■ **Data provided**:

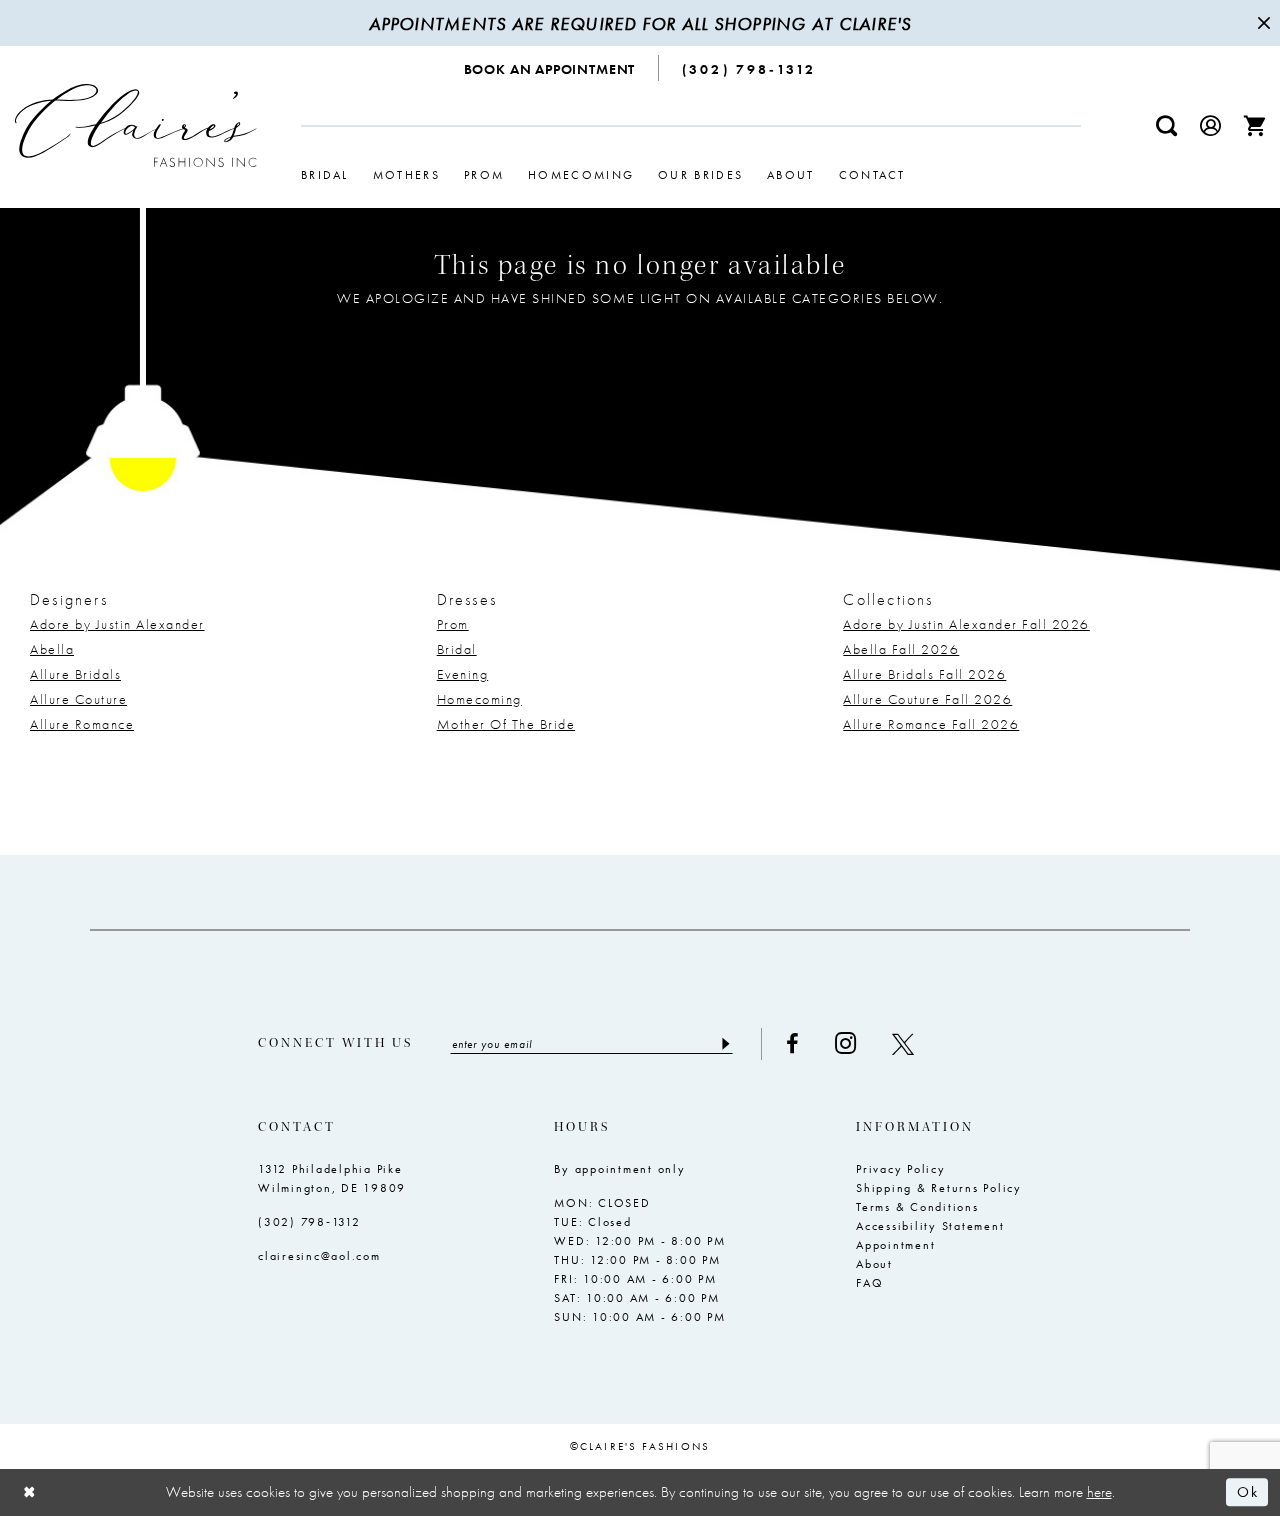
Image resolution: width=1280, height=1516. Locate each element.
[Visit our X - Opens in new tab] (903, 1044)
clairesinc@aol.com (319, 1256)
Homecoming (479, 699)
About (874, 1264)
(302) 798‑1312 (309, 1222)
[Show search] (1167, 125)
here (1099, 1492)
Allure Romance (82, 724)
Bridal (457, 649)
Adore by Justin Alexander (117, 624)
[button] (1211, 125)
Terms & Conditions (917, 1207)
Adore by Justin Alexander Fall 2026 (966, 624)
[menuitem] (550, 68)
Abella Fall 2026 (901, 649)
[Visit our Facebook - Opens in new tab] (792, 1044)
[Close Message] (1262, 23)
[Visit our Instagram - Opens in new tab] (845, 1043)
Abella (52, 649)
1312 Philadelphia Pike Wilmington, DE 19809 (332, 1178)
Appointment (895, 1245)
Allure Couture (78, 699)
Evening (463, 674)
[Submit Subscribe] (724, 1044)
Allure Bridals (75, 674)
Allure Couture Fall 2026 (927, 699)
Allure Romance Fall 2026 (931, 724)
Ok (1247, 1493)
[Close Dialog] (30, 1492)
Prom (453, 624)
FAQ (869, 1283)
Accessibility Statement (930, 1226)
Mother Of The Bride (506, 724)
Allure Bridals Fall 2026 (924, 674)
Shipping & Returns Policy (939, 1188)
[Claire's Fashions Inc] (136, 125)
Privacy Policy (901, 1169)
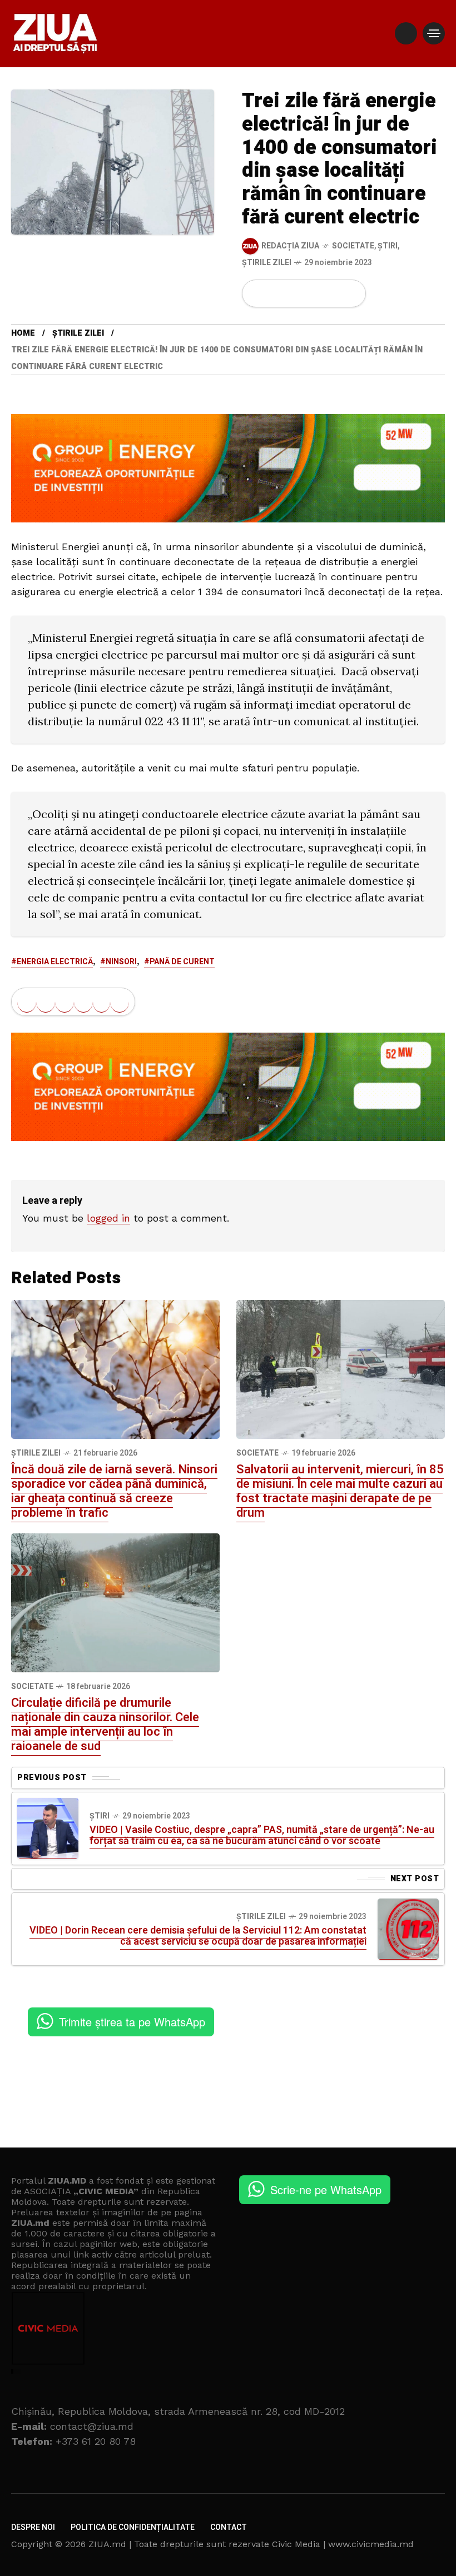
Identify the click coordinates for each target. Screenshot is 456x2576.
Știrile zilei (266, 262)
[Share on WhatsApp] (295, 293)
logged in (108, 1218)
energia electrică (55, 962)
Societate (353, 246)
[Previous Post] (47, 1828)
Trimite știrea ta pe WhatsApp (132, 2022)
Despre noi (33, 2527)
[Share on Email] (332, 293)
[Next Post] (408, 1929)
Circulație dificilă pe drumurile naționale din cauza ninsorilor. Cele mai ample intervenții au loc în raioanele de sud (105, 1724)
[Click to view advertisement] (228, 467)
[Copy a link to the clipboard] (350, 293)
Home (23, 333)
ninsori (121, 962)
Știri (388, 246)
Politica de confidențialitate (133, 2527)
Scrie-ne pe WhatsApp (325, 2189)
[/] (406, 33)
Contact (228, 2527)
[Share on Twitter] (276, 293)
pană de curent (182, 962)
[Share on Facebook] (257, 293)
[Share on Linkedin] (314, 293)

■ **What is required**:
Return every line above exactly, omitting images.

■ **Written answer**:
Image resolution: width=1280, height=1516. Locate each element.
[Visit our X - Opens in new tab] (903, 1044)
clairesinc@aol.com (319, 1256)
Homecoming (479, 699)
About (874, 1264)
(302) 798‑1312 (309, 1222)
[Show search] (1167, 125)
here (1099, 1492)
Allure Romance (82, 724)
Bridal (457, 649)
Adore by Justin Alexander (117, 624)
[button] (1211, 125)
Terms & Conditions (917, 1207)
Adore by Justin Alexander Fall 2026 (966, 624)
[menuitem] (550, 68)
Abella Fall 2026 (901, 649)
[Visit our Facebook - Opens in new tab] (792, 1044)
[Close Message] (1262, 23)
[Visit our Instagram - Opens in new tab] (845, 1043)
Abella (52, 649)
1312 Philadelphia Pike Wilmington, DE 19809 (332, 1178)
Appointment (895, 1245)
Allure Couture (78, 699)
Evening (463, 674)
[Submit Subscribe] (724, 1044)
Allure Bridals (75, 674)
Allure Couture Fall 2026 (927, 699)
Allure Romance Fall 2026 (931, 724)
Ok (1247, 1493)
[Close Dialog] (30, 1492)
Prom (453, 624)
FAQ (869, 1283)
Accessibility Statement (930, 1226)
Mother Of The Bride (506, 724)
Allure Bridals Fall 2026 (924, 674)
Shipping & Returns Policy (939, 1188)
[Claire's Fashions Inc] (136, 125)
Privacy Policy (901, 1169)
Identify the click coordinates for each target. Screenshot is 456x2576.
Știrile zilei (266, 262)
[Share on WhatsApp] (295, 293)
logged in (108, 1218)
energia electrică (55, 962)
Societate (353, 246)
[Previous Post] (47, 1828)
Trimite știrea ta pe WhatsApp (132, 2022)
Despre noi (33, 2527)
[Share on Email] (332, 293)
[Next Post] (408, 1929)
Circulație dificilă pe drumurile naționale din cauza ninsorilor. Cele mai ample intervenții au loc în raioanele de sud (105, 1724)
[Click to view advertisement] (228, 467)
[Copy a link to the clipboard] (350, 293)
Home (23, 333)
ninsori (121, 962)
Știri (388, 246)
Politica de confidențialitate (133, 2527)
Scrie-ne pe WhatsApp (325, 2189)
[/] (406, 33)
Contact (228, 2527)
[Share on Twitter] (276, 293)
pană de curent (182, 962)
[Share on Facebook] (257, 293)
[Share on Linkedin] (314, 293)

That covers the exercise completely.